>>

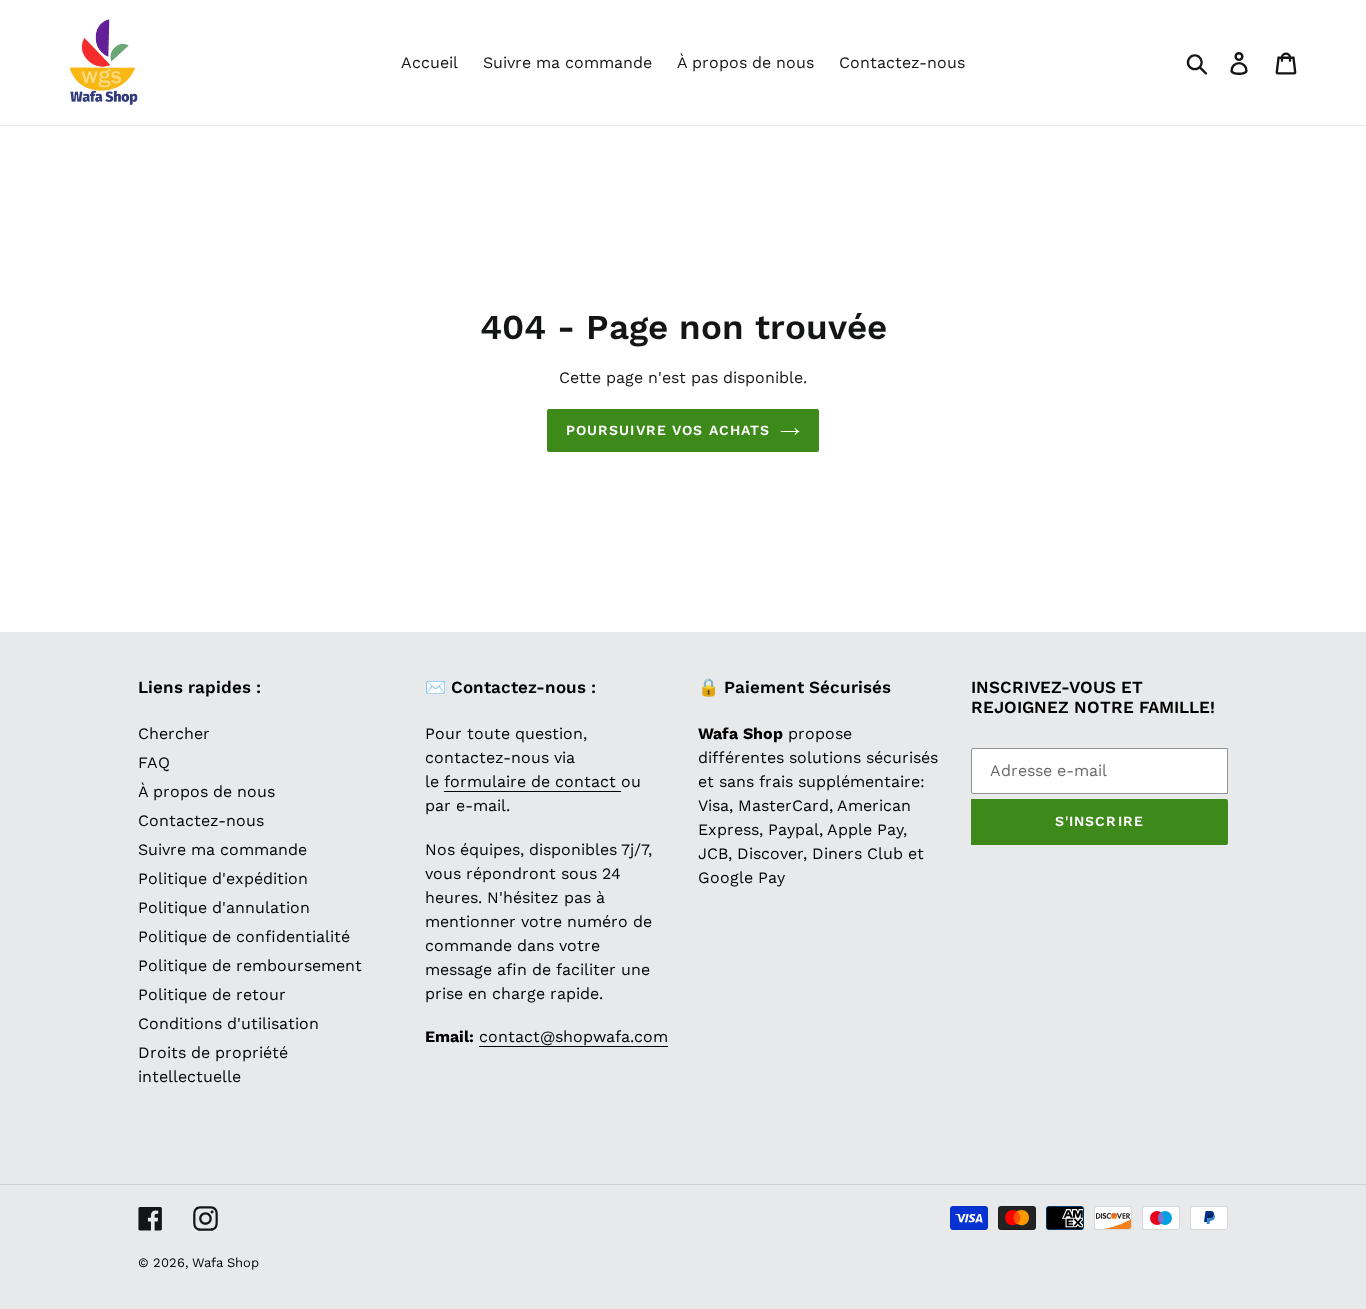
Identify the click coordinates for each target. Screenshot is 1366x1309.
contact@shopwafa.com (573, 1036)
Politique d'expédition (223, 878)
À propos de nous (206, 791)
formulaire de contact (532, 781)
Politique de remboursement (250, 965)
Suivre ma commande (222, 849)
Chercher (174, 733)
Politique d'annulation (224, 907)
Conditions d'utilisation (228, 1023)
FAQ (154, 762)
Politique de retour (212, 994)
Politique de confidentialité (244, 936)
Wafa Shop (225, 1262)
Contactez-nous (201, 820)
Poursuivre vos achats (668, 430)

<<

EXERCISE REQUIREMENTS —
Copy exactly, word for word, the line with "Politique de retour (212, 994)" through the final line of the listing.

THE ANSWER —
Politique de retour (212, 994)
Politique de confidentialité (244, 936)
Wafa Shop (225, 1262)
Contactez-nous (201, 820)
Poursuivre vos achats (668, 430)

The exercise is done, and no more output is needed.